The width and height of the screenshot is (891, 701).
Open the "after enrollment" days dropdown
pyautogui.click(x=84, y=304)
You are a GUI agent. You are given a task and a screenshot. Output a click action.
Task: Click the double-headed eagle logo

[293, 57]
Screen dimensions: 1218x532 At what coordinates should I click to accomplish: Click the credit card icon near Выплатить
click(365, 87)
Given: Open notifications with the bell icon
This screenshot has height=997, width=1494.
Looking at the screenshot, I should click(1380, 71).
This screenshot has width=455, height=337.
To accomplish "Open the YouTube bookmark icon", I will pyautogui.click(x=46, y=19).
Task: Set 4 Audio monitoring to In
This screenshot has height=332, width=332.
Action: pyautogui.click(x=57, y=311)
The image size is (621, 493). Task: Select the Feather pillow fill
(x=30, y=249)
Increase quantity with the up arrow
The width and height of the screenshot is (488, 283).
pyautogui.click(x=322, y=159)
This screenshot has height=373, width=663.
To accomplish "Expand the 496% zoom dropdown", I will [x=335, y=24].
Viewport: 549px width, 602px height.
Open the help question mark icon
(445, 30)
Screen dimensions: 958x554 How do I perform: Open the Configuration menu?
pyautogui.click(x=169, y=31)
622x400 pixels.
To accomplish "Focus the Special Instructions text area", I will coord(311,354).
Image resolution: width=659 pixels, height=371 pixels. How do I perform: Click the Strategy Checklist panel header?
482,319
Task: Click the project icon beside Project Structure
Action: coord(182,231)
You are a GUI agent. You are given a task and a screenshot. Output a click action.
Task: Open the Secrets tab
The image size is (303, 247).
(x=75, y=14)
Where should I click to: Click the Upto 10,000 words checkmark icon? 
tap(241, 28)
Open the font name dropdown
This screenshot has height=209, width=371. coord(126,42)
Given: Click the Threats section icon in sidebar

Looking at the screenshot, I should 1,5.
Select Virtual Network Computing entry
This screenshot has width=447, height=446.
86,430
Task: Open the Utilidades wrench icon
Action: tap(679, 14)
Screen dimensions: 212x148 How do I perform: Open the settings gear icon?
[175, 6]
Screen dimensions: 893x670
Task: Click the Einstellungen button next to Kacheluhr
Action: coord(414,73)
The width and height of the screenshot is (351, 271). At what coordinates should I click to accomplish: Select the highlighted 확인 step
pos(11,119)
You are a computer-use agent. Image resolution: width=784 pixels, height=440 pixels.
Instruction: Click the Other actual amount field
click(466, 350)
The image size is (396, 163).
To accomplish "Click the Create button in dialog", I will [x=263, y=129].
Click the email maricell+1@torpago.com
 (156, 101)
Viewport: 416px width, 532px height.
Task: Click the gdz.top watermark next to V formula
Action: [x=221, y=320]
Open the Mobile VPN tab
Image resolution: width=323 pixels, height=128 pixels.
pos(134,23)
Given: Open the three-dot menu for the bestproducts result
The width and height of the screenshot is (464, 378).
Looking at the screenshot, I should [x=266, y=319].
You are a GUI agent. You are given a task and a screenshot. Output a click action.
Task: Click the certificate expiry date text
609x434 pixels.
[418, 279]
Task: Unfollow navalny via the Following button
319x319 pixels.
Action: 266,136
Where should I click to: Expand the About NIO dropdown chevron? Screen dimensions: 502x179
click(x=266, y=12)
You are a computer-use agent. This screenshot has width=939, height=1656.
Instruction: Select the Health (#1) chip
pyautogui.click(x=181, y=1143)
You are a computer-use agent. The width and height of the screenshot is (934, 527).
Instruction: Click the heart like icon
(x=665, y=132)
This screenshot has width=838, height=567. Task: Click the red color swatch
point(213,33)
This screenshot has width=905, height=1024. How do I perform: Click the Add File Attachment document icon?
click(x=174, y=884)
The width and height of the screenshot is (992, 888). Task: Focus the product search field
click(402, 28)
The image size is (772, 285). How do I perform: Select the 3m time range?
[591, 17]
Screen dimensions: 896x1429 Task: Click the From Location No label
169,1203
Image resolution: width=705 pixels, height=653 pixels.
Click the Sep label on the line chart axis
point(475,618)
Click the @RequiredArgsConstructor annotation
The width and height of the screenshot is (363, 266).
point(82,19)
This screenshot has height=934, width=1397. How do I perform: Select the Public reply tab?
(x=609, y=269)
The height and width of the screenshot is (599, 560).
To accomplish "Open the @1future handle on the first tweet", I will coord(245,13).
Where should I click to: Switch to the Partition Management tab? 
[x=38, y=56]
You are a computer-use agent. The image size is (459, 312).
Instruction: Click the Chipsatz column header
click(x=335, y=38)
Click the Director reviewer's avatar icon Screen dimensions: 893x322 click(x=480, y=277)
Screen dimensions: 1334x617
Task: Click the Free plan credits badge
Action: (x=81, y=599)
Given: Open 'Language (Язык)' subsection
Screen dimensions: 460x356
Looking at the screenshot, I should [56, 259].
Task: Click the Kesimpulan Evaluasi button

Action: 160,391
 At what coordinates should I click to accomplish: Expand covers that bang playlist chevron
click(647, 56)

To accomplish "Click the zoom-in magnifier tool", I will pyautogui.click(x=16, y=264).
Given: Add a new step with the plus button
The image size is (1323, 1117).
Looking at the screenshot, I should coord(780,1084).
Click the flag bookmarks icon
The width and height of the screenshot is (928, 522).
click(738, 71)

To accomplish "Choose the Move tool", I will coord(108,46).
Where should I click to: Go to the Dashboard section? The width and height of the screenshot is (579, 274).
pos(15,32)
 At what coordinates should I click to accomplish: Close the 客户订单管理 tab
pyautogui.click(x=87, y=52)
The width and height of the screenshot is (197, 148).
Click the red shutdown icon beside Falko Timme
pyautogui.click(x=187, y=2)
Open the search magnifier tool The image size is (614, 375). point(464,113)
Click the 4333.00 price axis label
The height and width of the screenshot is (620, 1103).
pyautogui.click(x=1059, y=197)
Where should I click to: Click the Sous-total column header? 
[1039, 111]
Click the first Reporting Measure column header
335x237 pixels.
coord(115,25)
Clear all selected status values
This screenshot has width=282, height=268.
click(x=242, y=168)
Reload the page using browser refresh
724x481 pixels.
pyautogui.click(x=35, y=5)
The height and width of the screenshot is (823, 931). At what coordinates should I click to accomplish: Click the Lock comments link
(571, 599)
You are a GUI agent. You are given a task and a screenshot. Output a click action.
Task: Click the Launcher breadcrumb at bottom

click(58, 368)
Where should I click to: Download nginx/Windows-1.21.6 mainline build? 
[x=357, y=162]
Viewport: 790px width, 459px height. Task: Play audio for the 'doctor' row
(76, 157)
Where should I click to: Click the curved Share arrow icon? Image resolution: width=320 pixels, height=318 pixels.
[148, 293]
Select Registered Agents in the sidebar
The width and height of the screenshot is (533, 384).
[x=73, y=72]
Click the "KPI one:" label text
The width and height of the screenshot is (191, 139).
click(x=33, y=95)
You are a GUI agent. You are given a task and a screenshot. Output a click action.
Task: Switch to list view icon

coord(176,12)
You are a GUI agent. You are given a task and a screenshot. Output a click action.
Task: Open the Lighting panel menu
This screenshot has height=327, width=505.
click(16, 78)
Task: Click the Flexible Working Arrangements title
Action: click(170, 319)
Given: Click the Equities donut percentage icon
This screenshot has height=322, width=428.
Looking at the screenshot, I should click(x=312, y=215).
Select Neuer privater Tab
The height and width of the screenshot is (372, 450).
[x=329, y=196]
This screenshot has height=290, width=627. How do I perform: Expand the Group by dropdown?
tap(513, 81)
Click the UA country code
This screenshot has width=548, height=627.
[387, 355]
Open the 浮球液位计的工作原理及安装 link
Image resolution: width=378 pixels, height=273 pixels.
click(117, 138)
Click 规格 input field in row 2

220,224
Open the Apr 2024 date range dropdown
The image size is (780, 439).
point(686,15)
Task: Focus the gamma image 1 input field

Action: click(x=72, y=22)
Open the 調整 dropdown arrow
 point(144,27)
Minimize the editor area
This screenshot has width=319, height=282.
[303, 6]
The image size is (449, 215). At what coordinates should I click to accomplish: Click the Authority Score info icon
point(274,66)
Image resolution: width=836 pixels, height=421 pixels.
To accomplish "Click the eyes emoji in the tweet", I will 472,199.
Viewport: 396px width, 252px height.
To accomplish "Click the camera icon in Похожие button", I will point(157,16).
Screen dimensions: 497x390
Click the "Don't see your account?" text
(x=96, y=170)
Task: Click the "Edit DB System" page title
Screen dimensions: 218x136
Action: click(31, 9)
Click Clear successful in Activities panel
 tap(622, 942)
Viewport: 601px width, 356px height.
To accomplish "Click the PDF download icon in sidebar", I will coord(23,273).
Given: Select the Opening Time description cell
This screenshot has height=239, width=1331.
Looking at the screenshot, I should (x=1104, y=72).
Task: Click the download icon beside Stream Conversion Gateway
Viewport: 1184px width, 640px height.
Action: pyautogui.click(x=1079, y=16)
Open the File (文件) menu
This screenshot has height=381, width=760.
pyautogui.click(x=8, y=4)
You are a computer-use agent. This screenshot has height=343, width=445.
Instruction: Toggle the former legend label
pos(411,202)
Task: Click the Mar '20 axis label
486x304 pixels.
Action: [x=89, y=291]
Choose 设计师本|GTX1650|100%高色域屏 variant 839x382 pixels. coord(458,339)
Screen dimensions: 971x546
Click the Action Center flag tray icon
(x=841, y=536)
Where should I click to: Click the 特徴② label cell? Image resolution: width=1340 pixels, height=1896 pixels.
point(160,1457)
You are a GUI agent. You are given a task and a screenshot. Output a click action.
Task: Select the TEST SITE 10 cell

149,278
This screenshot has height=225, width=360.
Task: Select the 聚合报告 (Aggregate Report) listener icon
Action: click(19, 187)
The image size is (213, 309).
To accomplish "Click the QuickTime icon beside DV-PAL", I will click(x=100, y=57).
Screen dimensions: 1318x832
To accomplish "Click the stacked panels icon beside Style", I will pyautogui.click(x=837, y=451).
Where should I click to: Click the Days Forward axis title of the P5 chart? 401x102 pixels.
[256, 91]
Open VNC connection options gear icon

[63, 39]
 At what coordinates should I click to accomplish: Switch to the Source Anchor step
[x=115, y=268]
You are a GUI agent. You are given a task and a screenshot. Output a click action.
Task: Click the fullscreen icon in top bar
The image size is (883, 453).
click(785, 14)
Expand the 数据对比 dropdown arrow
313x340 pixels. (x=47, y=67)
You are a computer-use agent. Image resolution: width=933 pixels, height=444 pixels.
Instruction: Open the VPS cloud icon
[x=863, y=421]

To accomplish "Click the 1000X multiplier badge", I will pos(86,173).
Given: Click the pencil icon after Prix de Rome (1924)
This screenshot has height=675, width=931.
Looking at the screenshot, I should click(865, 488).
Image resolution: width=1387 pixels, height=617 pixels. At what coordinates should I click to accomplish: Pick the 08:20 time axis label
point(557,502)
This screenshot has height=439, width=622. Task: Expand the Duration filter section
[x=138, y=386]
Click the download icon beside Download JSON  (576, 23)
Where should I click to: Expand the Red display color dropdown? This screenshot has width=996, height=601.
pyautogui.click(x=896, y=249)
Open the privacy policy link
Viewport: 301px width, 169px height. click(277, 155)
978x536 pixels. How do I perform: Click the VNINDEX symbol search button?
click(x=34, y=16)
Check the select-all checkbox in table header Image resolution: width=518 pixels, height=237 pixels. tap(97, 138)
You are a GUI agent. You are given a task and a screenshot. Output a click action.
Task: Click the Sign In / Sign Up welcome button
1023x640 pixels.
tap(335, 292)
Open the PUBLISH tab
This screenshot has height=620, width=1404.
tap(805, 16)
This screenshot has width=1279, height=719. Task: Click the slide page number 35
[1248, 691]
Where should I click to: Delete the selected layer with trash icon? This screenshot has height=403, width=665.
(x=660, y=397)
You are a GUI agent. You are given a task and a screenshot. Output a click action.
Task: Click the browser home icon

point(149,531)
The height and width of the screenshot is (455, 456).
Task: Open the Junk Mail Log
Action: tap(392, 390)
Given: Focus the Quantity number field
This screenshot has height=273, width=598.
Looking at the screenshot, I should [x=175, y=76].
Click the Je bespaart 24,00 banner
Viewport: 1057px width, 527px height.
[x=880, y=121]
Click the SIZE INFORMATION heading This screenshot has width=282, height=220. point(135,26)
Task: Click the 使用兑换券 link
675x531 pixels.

How to complete this task:
Pull each line holding "magnifier" out of the listing.

Answer to this problem:
To accomplish "Click the zoom-in magnifier tool", I will pyautogui.click(x=16, y=264).
Open the search magnifier tool The image size is (614, 375). point(464,113)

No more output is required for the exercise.